> [TEXTE CHOISI]:

:::

De fait, les premiers essais de Picasso et de Braque ne sont que l’application rigoureuse de la théorie cézannienne, avec cette différence toutefois que les volumes ne sont pas seulement géométriquement définis et exaltés, ils sont aussi disposés, non plus selon les lignes de fuite de la vision classique, mais par rapport à une perspective qui part de la toile pour rejoindre l’œil du spectateur. C’est en 1910 que le Cubisme se révèle dans toute son audace et sa vigueur. L’objet devient dès lors le thème exclusif de Picasso et de ses camarades ; l’objet ou la figure humaine, celle-ci n’étant pas autrement interprétée que la bouteille, le verre, le compotier, la guitare, le paquet de tabac : leurs motifs de prédilection.

:::

> [ÉNONCÉ A]: Disposez en tableau Markdown les lignes ci-dessous, en commençant par celle qui contient "Task: Select the" et en terminant par celle qui contient "click(x=368, y=247)", incluses. Prévoyez une colonne « N° » pour le numéro et une colonne « Ligne » pour le texte, et omettez les lignes vides.
> [ÉNONCÉ B]: Poursuivez, s'il vous plaît, le texte sur le cubisme à partir de l'endroit où il s'arrête.

:::

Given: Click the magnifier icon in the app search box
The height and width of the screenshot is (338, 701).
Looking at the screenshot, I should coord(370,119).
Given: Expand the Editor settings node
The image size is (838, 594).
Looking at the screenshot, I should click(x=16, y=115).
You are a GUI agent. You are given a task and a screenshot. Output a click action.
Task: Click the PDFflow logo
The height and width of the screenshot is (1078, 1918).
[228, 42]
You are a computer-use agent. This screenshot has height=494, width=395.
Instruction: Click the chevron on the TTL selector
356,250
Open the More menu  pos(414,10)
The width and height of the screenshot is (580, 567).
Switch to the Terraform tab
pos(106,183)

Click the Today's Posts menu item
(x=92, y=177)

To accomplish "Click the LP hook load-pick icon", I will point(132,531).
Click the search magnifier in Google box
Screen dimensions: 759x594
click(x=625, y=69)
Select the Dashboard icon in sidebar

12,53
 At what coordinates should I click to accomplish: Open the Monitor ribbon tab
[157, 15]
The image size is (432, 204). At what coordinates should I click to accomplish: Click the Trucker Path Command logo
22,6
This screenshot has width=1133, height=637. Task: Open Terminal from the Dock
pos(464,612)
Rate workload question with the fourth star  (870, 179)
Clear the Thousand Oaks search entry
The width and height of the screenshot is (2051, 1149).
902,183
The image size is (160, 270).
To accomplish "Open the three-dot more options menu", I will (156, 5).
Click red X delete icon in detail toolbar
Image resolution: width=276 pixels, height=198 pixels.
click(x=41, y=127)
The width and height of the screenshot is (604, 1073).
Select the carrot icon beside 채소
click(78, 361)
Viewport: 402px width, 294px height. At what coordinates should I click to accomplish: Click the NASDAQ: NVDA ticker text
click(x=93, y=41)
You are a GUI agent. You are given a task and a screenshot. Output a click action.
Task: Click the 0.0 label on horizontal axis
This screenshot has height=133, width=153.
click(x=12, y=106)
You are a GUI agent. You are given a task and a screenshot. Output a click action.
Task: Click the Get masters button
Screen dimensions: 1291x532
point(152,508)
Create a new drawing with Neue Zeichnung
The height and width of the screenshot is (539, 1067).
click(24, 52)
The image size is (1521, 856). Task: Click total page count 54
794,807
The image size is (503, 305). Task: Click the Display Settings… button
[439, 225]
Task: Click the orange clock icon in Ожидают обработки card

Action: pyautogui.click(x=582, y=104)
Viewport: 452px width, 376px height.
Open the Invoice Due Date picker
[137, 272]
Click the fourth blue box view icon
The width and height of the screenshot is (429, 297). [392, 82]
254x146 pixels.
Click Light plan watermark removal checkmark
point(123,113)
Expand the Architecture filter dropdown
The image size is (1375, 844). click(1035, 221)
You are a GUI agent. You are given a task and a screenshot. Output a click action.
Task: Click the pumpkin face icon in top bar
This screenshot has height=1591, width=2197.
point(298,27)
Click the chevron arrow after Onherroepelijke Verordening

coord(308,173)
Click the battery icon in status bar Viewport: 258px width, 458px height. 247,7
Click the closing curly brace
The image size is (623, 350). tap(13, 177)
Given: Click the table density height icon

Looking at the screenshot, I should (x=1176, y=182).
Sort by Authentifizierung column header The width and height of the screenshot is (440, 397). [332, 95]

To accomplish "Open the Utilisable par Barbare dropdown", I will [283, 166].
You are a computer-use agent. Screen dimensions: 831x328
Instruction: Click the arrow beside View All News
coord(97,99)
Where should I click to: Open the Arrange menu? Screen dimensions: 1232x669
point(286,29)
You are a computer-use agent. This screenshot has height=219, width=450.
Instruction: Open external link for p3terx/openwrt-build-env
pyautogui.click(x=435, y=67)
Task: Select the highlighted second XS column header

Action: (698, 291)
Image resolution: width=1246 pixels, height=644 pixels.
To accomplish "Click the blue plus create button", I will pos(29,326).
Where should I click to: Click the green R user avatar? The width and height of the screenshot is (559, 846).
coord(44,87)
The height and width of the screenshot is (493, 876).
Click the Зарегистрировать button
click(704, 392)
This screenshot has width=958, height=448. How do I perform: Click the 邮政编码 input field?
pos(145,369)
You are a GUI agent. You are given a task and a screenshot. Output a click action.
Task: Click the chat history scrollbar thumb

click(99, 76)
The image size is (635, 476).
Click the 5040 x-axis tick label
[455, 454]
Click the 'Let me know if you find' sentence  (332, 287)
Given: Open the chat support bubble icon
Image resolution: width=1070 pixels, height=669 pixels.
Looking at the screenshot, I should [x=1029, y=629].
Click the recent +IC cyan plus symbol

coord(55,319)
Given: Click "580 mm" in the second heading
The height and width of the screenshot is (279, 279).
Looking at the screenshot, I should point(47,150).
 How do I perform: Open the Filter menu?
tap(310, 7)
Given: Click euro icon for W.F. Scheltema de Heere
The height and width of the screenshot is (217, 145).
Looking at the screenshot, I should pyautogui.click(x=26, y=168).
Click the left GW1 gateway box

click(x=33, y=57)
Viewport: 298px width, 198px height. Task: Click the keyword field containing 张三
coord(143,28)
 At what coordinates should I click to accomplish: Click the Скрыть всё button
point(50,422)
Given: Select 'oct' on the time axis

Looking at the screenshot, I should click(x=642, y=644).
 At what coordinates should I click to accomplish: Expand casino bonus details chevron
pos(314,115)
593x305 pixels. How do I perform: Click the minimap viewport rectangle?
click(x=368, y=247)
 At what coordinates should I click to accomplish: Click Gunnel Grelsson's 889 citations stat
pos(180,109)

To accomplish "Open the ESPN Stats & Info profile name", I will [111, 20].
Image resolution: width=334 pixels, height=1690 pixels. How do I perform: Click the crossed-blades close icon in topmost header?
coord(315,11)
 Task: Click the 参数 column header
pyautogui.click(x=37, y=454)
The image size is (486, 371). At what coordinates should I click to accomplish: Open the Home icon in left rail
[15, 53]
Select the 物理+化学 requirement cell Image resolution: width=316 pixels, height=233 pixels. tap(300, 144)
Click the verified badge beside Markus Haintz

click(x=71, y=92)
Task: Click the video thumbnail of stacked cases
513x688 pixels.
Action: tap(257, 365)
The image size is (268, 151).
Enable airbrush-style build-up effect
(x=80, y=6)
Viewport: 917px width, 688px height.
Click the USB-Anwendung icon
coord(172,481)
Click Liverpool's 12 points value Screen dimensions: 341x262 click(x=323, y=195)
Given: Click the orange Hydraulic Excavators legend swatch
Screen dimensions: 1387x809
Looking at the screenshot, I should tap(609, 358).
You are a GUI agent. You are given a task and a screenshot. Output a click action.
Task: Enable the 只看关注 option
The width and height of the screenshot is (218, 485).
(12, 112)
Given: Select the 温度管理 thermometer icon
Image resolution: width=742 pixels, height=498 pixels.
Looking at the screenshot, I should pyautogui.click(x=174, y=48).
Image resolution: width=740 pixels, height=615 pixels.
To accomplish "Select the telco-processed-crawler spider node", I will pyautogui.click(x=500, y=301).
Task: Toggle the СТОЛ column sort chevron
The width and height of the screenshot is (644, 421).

:::

> [RÉPONSE ATTENDUE A]:
| N° | Ligne |
|---|---|
| 1 | Task: Select the highlighted second XS column header |
| 2 | Action: (698, 291) |
| 3 | Image resolution: width=1246 pixels, height=644 pixels. |
| 4 | To accomplish "Click the blue plus create button", I will pos(29,326). |
| 5 | Where should I click to: Click the green R user avatar? The width and height of the screenshot is (559, 846). |
| 6 | coord(44,87) |
| 7 | The height and width of the screenshot is (493, 876). |
| 8 | Click the Зарегистрировать button |
| 9 | click(704, 392) |
| 10 | This screenshot has width=958, height=448. How do I perform: Click the 邮政编码 input field? |
| 11 | pos(145,369) |
| 12 | You are a GUI agent. You are given a task and a screenshot. Output a click action. |
| 13 | Task: Click the chat history scrollbar thumb |
| 14 | click(99, 76) |
| 15 | The image size is (635, 476). |
| 16 | Click the 5040 x-axis tick label |
| 17 | [455, 454] |
| 18 | Click the 'Let me know if you find' sentence  (332, 287) |
| 19 | Given: Open the chat support bubble icon |
| 20 | Image resolution: width=1070 pixels, height=669 pixels. |
| 21 | Looking at the screenshot, I should [x=1029, y=629]. |
| 22 | Click the recent +IC cyan plus symbol |
| 23 | coord(55,319) |
| 24 | Given: Click "580 mm" in the second heading |
| 25 | The height and width of the screenshot is (279, 279). |
| 26 | Looking at the screenshot, I should point(47,150). |
| 27 |  How do I perform: Open the Filter menu? |
| 28 | tap(310, 7) |
| 29 | Given: Click euro icon for W.F. Scheltema de Heere |
| 30 | The height and width of the screenshot is (217, 145). |
| 31 | Looking at the screenshot, I should pyautogui.click(x=26, y=168). |
| 32 | Click the left GW1 gateway box |
| 33 | click(x=33, y=57) |
| 34 | Viewport: 298px width, 198px height. Task: Click the keyword field containing 张三 |
| 35 | coord(143,28) |
| 36 |  At what coordinates should I click to accomplish: Click the Скрыть всё button |
| 37 | point(50,422) |
| 38 | Given: Select 'oct' on the time axis |
| 39 | Looking at the screenshot, I should click(x=642, y=644). |
| 40 |  At what coordinates should I click to accomplish: Expand casino bonus details chevron |
| 41 | pos(314,115) |
| 42 | 593x305 pixels. How do I perform: Click the minimap viewport rectangle? |
| 43 | click(x=368, y=247) |

> [RÉPONSE ATTENDUE B]:
Jamais, dans l’histoire de la peinture, on n’avait exercé systématiquement sur les choses les plus humbles, les plus familières, les plus prosaïques, expérience aussi hardie et avec une intelligence aussi hautaine. Que se proposait donc Picasso, ou plutôt que lui proposait son intuition ? C’était la représentation totale et simultanée, sur la surface à deux dimensions de la toile, de corps solides qui en ont trois ; c’était d’introduire sur un support plat une sensation de volume ; et cela, sans recourir au trompe-l’œil, à la perspective linéaire, au raccourci, au modelé, au clair-obscur, à toutes les astuces utilisées depuis la Renaissance avec une affligeante monotonie. Le destin du Cubisme est fait des solutions apportées par les peintres à ce problème majeur.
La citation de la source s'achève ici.